→ Activity:
The lines below, from the one holding "Instruction: Expand the A-42 field dropdown" through the one holding "You are a computer-use agent. Image", are to be restated word for word, with all images left out.

→ Stored items:
----------

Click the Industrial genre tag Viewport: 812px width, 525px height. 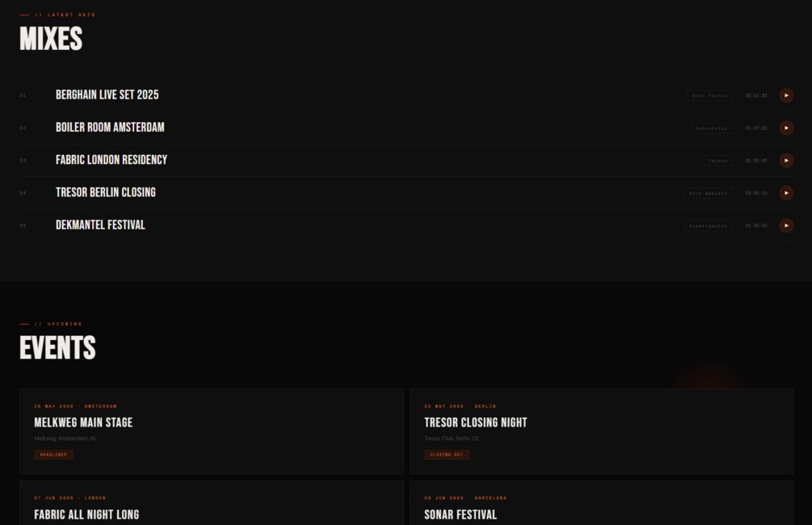coord(712,128)
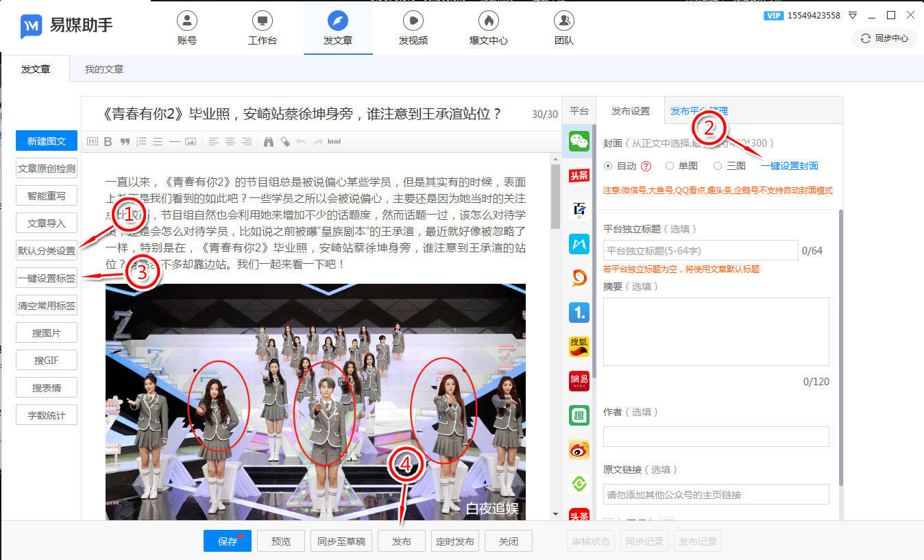Click the Bold formatting icon

click(108, 142)
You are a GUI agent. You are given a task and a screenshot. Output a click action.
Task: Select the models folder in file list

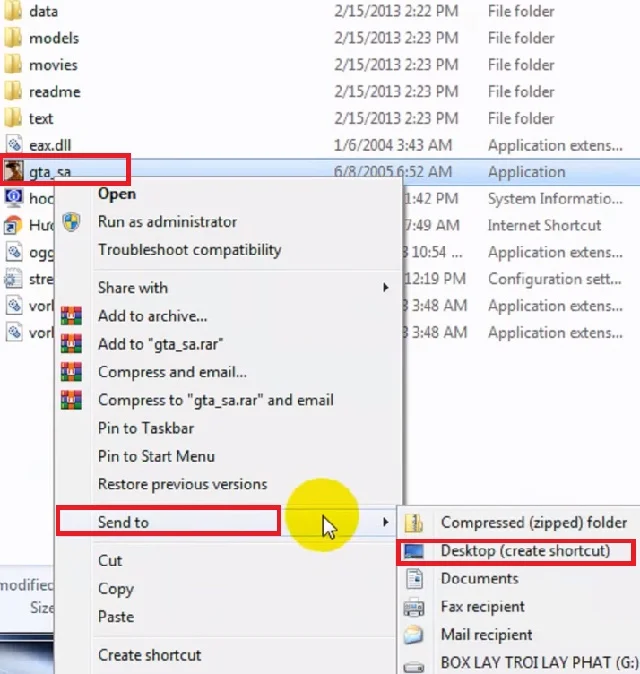54,38
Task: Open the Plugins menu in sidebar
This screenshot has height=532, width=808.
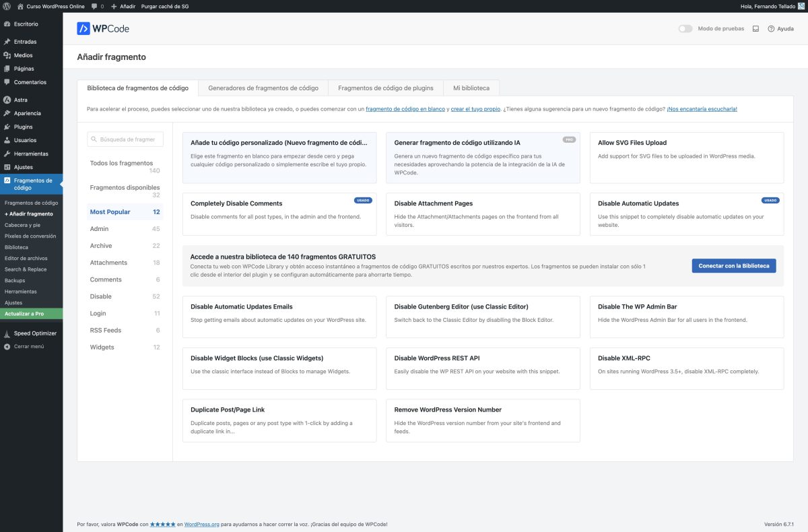Action: click(x=23, y=127)
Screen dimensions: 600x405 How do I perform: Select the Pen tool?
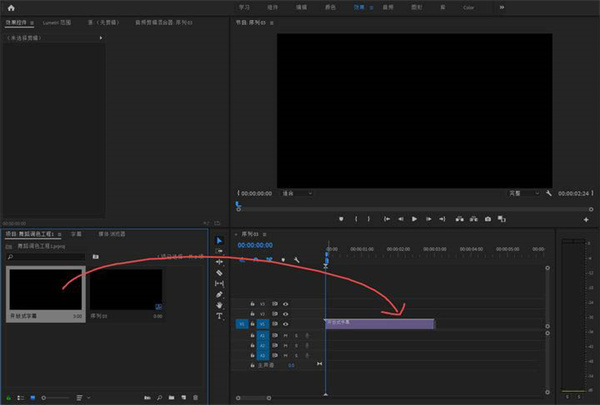coord(219,294)
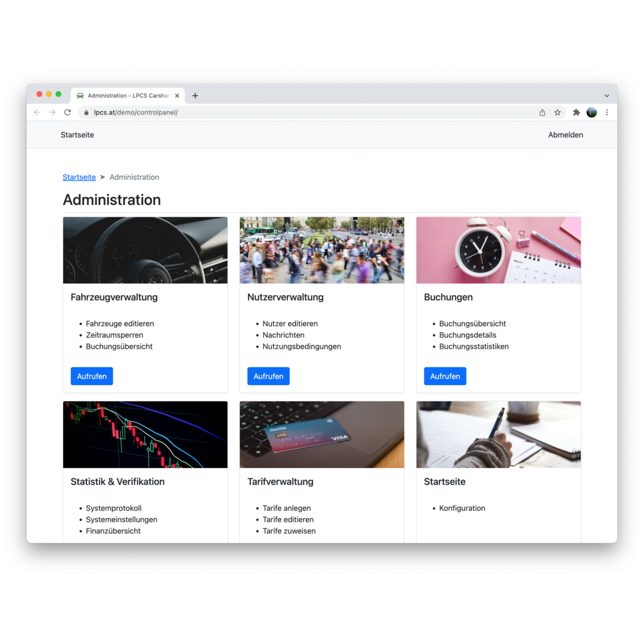Click Aufrufen under Nutzerverwaltung
Viewport: 644px width, 644px height.
pos(268,376)
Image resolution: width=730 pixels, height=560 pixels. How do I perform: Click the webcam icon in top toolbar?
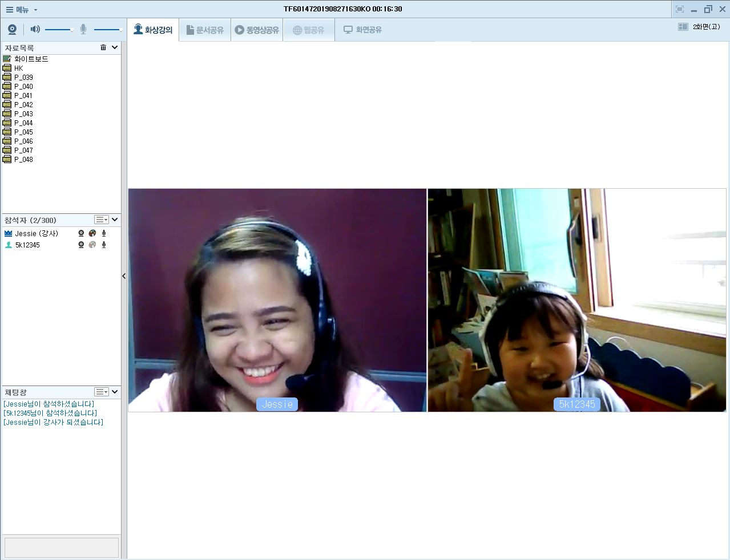coord(12,30)
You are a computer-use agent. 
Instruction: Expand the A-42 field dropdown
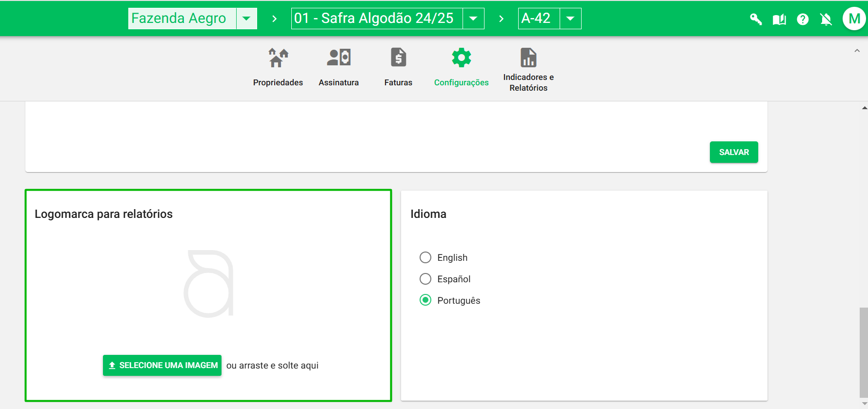point(570,19)
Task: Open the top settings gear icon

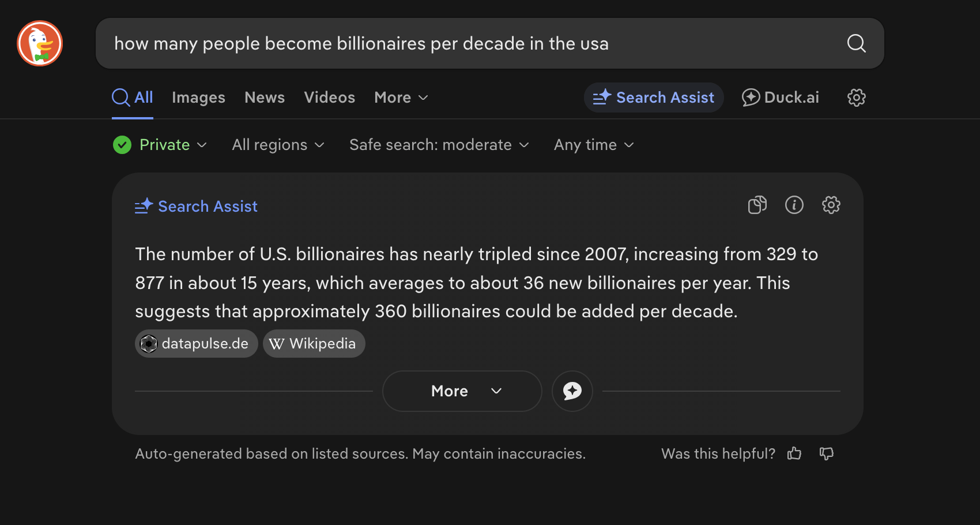Action: coord(857,98)
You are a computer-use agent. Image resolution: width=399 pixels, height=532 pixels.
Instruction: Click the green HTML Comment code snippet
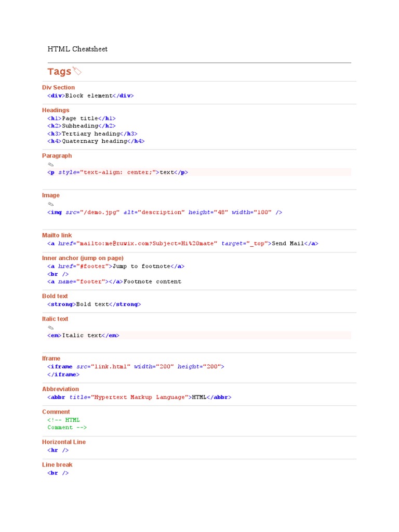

----------

→ Response for this exercise:
Instruction: Expand the A-42 field dropdown
point(570,19)
Task: Open the top settings gear icon

Action: coord(857,98)
You are a computer-use agent. Image resolution: width=399 pixels, height=532 pixels.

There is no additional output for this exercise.